*Текст документа*
>>>>>
«Если я не верю в Причастие, то заражусь?» Литургия до и после пандемии
Указ Патриарха вызвал в сети бурю. Мнения были полярные: от «наконец-то разумные доводы» до «нет веры в Церкви, раскольники!». Богослов Тимур Щукин — о том, может ли через причастие передаваться вирус и почему верующим важно причащаться.
Вирус из Китая изменил мою жизнь, изменил мое церковное бытие и даже внес существенные коррективы в актуальную богословскую повестку. Кто знает, может быть, споры о том, можно ли причащаться во время эпидемии, перерастут в настоящий богословский кризис или же останутся фейсбучным трепом. В любом случае высказаться надо, и я предлагаю пару новых аргументов.
Мысль первая. Те, кто считает, что причащение не может быть причиной распространения вируса, полагают ли также, что священнослужители, которые потребляют Святые Дары, не находятся в группе риска по алкоголизму? Может ли дьякон, регулярно получающий дозу этанола, превышающую ту, что организм может переработать без существенных последствий, «заразиться» алкоголизмом? Безопасно ли для человека, который был когда-то «анонимным алкоголиком», становиться священником? И если все же опасно, то почему?
В конечном итоге и способность переносить вирусную инфекцию, и способность пьянить — это свойства той жидкости, под видом которой нам преподается Кровь Христова. И если мы не отрицаем одно свойство, то не должны отрицать и второго.
<<<<<
Напишите продолжение текста о причастии во время эпидемии, начиная сразу после его последнего предложения.

*Исходные данные*
>>>>>
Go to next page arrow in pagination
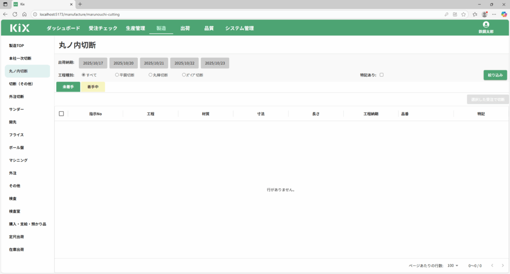Screen dimensions: 510x274 pos(503,266)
<<<<<
*Ответ на задание*
Вероятно, поскольку Тело и Кровь Христа — это Тело и Кровь воскресшего Христа, то они не подвержены тлению, как предметы не-воскресшего мира. Но могут быть тленными, поскольку существуют здесь, в тленном мире.
Евангельская параллель: воскресшее тело Христа по природе не могло иметь ран и следов мучений, но по особому решению Христа, для вразумления апостола Фомы, раны на руках и ребрах открылись. В этом смысле правы те богословы, которые говорят, что физические свойства Тела и Крови «активируются» в зависимости от молитвенного настроя конкретного человека, от его личных отношений с Богом и, в конечном счете, от божественного усмотрения относительно него.
Мысль вторая. Очень редко встречается тезис о том, что, вообще-то, для православного христианина общественное богослужение не является единственно возможной формой богообщения. Мы привычно противопоставляем Литургию — как нечто самое важное в христианской жизни, как то, что ее центрирует, — и келейную молитву, которая словно бы дополняет Главное Богослужение. А точнее, является его отголоском, осколком.
Это верно лишь в том случае, если мы индивидуальную молитву трактуем как не-Литургию. Но так быть не должно. Цель молитвенного делания христианина в том, чтобы всю свою жизнь сделать непрерывным причащением. Но чаще всего наша жизнь — еженедельное странствие с гарантированным возвращением по воскресеньям из «страны далече» к бытийному центру.
Центр христианина должен быть всегда здесь, в уме, в сердце. Слова Христа «Царство Небесное внутри вас» нужно иметь смелость толковать буквально.
Приведу слова преподобного Анастасия Синаита (великого отца Церкви, а не пиетиста-протестанта):
«…Как только человек становится одушевленным и богозданным храмом Божиим и Отец, Сын и Святой Дух вселяются в него и ходят в нем, то богоносная душа его удаляется от всякого желания присутствовать в тварных церквях, участвовать в зримых жертвах, вещественных собраниях и праздниках человеческих; она уже не желает поклоняться Богу “ни на горе сей, ни в Иерусалиме” (Ин. 4:21).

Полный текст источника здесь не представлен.